There is a reason data collection is part of the empirical cycle. If you have a good theory that allows for what Platt (1964) called ‘strong inferences’, then statistical inferences from empirical data can be used to test theoretical predictions. In psychology, as in most sciences, this testing is not done in a Popperian fashion (where we consider a theory falsified if the data does not support our prediction), but we test ideas in Lakatosian lines of research, which can either be progressive or degenerative (e.g., Meehl, 1990). In (meta-scientific) theory, we judge (scientific) theories based on whether they have something going for them.
In scientific practice, this means we need to evaluate research lines. One really flawed way to do this is to use ‘vote-counting’ procedures, where you examine the literature, and say: "Look at all these significant findings! And there are almost no non-significant findings! This theory is the best!” Read Borenstein, Hedges, Higgins, & Rothstein (2006) who explain “Why Vote-Counting Is Wrong” (p. 252 – but read the rest of the book while you’re at it).

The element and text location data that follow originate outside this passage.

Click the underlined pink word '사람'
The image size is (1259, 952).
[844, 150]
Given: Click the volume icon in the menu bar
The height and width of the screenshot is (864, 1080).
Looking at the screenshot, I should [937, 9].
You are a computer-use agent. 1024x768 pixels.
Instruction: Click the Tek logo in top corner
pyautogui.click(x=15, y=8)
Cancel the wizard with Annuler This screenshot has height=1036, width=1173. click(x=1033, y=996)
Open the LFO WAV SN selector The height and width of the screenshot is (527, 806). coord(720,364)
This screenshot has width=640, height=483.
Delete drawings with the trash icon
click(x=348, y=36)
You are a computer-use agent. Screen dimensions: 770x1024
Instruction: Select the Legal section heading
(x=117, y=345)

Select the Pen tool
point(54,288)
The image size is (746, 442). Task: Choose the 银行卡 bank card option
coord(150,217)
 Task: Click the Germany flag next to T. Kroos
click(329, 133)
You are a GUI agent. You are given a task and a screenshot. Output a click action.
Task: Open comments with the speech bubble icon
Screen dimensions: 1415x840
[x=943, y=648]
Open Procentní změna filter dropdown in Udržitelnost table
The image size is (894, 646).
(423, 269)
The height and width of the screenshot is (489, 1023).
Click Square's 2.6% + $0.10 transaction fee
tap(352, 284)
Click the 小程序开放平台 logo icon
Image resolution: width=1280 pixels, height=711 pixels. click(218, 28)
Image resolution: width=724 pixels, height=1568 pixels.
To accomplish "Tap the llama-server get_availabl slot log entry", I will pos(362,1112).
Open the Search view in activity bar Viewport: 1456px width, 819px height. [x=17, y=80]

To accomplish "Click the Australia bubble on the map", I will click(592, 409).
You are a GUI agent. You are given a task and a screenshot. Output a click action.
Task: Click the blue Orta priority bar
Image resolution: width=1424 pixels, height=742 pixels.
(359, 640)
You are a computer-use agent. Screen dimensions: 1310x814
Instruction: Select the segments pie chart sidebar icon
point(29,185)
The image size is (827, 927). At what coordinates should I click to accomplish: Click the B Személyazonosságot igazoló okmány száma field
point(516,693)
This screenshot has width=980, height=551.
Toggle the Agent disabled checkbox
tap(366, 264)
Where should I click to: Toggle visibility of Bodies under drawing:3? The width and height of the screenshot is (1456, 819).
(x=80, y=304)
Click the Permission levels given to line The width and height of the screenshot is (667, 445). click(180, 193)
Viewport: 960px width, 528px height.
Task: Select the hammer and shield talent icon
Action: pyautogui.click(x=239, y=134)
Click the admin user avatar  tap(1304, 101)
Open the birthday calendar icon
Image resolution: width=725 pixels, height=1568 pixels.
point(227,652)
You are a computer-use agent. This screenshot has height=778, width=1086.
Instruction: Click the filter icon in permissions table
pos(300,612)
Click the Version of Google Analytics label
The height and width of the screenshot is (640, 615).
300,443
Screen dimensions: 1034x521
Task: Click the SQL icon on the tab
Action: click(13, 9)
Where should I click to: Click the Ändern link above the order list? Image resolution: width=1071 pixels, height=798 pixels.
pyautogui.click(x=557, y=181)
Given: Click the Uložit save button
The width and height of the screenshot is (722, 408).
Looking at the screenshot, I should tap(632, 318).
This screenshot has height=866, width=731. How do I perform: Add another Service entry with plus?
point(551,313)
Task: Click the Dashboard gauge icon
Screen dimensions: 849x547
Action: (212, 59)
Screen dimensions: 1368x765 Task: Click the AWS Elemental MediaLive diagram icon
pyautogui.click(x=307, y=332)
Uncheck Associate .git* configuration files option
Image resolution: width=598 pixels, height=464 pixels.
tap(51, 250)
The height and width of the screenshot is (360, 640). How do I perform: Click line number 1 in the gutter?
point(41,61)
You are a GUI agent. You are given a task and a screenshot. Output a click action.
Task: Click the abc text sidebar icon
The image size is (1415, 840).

One good way the evaluate lines of research is to perform a meta-analysis. However, there is one way in which meta-analyses suck big time: they suffer from publication bias. Since you only have access to the significant results, you have to try to find non-significant results by asking people whether they have them lying around in file-drawers, and convince these people to share the data (and invest the time to find the data and make them understandable for you) so that there is a substantial possibility you will be able to write an article about how the effect they worked so hard to get published actually does not exist. I’m not saying it is impossible, but there’s a challenge.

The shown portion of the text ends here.